• Exercise brief
Repeat, exactly as written, the line containing "Task: Click the active" and each line after it through the end of the data.

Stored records
=== Section Start ===

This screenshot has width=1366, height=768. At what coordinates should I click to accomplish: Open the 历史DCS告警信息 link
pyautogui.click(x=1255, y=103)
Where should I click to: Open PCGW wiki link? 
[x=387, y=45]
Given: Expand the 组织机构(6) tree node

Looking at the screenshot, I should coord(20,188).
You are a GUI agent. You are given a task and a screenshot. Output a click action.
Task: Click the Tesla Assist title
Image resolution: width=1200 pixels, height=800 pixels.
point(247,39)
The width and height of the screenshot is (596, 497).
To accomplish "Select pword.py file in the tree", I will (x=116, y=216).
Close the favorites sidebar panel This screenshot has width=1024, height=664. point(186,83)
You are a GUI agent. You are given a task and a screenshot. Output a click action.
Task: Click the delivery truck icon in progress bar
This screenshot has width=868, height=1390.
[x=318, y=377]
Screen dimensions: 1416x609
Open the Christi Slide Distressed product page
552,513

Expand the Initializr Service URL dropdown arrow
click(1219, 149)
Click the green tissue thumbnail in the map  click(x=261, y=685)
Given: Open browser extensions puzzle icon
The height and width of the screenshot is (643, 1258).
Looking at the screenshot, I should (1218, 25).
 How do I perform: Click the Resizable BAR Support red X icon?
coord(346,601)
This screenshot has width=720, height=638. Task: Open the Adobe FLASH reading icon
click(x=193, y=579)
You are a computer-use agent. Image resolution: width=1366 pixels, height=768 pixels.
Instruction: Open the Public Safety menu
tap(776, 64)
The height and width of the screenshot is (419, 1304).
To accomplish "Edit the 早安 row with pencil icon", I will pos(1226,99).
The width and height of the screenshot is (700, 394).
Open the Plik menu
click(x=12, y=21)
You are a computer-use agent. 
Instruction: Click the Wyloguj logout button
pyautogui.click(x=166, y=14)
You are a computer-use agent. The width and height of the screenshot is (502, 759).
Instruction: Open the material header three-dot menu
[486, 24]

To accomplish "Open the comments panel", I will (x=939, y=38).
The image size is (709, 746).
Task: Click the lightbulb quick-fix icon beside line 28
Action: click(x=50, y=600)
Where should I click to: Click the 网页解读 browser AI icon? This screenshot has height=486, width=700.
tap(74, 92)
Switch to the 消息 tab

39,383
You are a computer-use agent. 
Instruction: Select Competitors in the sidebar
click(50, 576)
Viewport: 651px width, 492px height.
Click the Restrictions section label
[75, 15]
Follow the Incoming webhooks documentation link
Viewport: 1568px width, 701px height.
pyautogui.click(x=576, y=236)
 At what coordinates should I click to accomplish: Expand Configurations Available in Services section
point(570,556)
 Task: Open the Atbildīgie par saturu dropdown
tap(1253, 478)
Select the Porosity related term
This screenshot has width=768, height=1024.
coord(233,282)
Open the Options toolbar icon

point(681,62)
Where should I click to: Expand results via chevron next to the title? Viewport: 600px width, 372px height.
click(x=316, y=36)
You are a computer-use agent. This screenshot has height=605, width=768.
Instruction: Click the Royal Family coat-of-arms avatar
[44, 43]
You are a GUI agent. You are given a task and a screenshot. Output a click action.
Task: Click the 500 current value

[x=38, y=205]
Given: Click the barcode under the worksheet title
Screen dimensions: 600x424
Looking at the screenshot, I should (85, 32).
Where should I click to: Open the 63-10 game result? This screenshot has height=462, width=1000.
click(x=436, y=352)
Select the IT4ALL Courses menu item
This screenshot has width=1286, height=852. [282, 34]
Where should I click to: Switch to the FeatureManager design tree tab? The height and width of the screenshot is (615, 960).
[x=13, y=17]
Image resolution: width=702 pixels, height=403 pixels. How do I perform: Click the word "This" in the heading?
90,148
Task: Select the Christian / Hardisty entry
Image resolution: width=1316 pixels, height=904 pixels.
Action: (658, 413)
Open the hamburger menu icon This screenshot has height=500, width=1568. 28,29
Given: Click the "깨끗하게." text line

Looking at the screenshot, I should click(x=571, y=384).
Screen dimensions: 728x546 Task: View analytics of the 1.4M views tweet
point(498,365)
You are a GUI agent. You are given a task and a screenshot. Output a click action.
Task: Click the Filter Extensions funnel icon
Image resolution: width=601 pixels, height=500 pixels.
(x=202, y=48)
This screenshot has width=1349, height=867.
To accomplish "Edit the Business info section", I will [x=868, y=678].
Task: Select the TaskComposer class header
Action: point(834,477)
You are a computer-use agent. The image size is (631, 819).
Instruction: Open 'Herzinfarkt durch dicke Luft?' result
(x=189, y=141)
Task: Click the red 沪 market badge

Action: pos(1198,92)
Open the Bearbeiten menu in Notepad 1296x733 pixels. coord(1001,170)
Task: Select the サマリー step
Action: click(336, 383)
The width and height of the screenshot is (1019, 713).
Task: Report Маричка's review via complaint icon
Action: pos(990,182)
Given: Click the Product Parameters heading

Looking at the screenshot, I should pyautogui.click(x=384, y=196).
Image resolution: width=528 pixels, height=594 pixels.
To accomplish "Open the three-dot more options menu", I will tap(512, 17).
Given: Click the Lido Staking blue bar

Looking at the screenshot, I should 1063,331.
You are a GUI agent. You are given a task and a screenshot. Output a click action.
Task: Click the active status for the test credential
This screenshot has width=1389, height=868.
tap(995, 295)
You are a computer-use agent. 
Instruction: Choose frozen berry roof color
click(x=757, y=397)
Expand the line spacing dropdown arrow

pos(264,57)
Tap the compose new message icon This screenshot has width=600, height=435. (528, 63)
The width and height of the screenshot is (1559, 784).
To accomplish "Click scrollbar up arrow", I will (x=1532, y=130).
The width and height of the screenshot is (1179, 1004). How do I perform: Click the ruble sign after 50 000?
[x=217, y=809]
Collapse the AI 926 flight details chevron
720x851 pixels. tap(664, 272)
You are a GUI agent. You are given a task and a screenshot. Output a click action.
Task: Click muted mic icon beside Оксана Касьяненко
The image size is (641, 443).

=== Section End ===

• Exercise output
Task: Click the active status for the test credential
This screenshot has width=1389, height=868.
tap(995, 295)
You are a computer-use agent. 
Instruction: Choose frozen berry roof color
click(x=757, y=397)
Expand the line spacing dropdown arrow

pos(264,57)
Tap the compose new message icon This screenshot has width=600, height=435. (528, 63)
The width and height of the screenshot is (1559, 784).
To accomplish "Click scrollbar up arrow", I will (x=1532, y=130).
The width and height of the screenshot is (1179, 1004). How do I perform: Click the ruble sign after 50 000?
[x=217, y=809]
Collapse the AI 926 flight details chevron
720x851 pixels. tap(664, 272)
You are a GUI agent. You are given a task and a screenshot. Output a click action.
Task: Click muted mic icon beside Оксана Касьяненко
The image size is (641, 443).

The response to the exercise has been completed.